Carey Price is one of the best known players in the world. He’s one of the best goalies ever to play for one of the original NHL franchises. He’s also one of the best paid, and when his next contract kicks in he’ll be one of the very best paid players in the whole NHL.
What do I see when I look at this list? I see guys who have one Stanley Cups. I see guys who have played in the Stanley Cup finals. I also see guys who are overpaid. Payment in the NHL is supposed to be for performance, and results, not because they a guy plays the most scrutinized position in one of the most intense media markets.
Roberto Luongo (with help from Schnieder a couple years) backstopped his team to several division titles. and dragged a team that flatlined after game four to a seventh game of the Stanley Cup Finals. Tukka Rask went toe to toe in the Stanley Cup Finals with the Chicago BlackHawks. Henrik Lundqvist has one stupidly successful season after another winning 30 or more games every full season of his career. He’s also played in a Stanley Cup final despite Alain Vigneault being behind the bench.
Pekka Rinne? He’s had obscenely low goal support most of his career. He just played a Conn-Smyth worthy playoff campaign that took his team to game six. Marc-Andre Fleury has played his whole career to date in an offense first, second, and third rule “system”, and ya’know won a Cup or two. Jonathan Quick, like Rinne has played one one of the most goal parched rosters in the NHL his whole career, but he’s won cups. Corey Crawford? He outdueled Vezina winner Tukka Rask among others on his way to a Stanley Cup.
The rest of these guys? They range from slightly overpaid to wildly overpaid. Being a top five or top ten player at any given position is for guys who win.
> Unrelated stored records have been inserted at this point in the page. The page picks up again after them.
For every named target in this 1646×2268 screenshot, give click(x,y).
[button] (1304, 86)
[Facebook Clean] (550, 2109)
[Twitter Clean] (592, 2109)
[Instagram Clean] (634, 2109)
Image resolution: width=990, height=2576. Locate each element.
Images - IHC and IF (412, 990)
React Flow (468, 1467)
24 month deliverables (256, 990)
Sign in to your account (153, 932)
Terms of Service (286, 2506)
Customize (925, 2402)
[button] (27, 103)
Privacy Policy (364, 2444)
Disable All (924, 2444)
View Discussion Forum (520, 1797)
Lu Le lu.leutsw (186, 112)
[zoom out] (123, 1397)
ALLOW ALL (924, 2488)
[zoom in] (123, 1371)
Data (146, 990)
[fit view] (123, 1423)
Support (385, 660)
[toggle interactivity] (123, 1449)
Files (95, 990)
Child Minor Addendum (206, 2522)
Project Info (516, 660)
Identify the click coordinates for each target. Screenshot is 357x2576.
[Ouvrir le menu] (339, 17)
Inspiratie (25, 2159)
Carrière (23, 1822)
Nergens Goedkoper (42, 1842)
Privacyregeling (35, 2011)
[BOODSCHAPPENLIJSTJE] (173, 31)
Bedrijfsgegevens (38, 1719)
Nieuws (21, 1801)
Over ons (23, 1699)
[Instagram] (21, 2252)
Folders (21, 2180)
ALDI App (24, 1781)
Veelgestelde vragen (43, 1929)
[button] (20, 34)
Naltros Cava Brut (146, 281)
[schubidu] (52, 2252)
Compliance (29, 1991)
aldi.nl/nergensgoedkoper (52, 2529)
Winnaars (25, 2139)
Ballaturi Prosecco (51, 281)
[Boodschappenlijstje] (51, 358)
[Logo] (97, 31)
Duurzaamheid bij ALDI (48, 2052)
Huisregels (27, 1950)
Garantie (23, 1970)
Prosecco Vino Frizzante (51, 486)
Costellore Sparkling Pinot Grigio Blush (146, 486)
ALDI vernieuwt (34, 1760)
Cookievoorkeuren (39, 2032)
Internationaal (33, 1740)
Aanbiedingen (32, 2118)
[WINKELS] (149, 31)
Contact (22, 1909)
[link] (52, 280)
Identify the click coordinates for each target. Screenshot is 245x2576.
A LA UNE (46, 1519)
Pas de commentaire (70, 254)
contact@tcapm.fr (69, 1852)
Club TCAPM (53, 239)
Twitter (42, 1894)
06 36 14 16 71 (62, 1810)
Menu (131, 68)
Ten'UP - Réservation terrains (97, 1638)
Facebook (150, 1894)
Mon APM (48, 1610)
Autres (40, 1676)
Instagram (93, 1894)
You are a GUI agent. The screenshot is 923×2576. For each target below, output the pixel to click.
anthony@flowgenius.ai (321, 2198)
And winning means the regular season is utterly irrelevant. You have to give your team at least a chance in the Big Dance.
When has Carey Price done that last part? Like Sergei Bobrovsky and Brayden Holtby, he’s proven he’s a great regular season goalie. He hasn’t proven he’s a winner when it counts. His name isn’t on the Cup, and unless the Cap goes up to about $115million during the first two or three years of his new contract the odds of him proving he’s able to take a team to the top in his prime are about equal to that of Jarome Iginla or Joe Thornton. At this point, he’s overpayed.Unlike three of the other top five he’s not ever given his team a chance to win the Cup.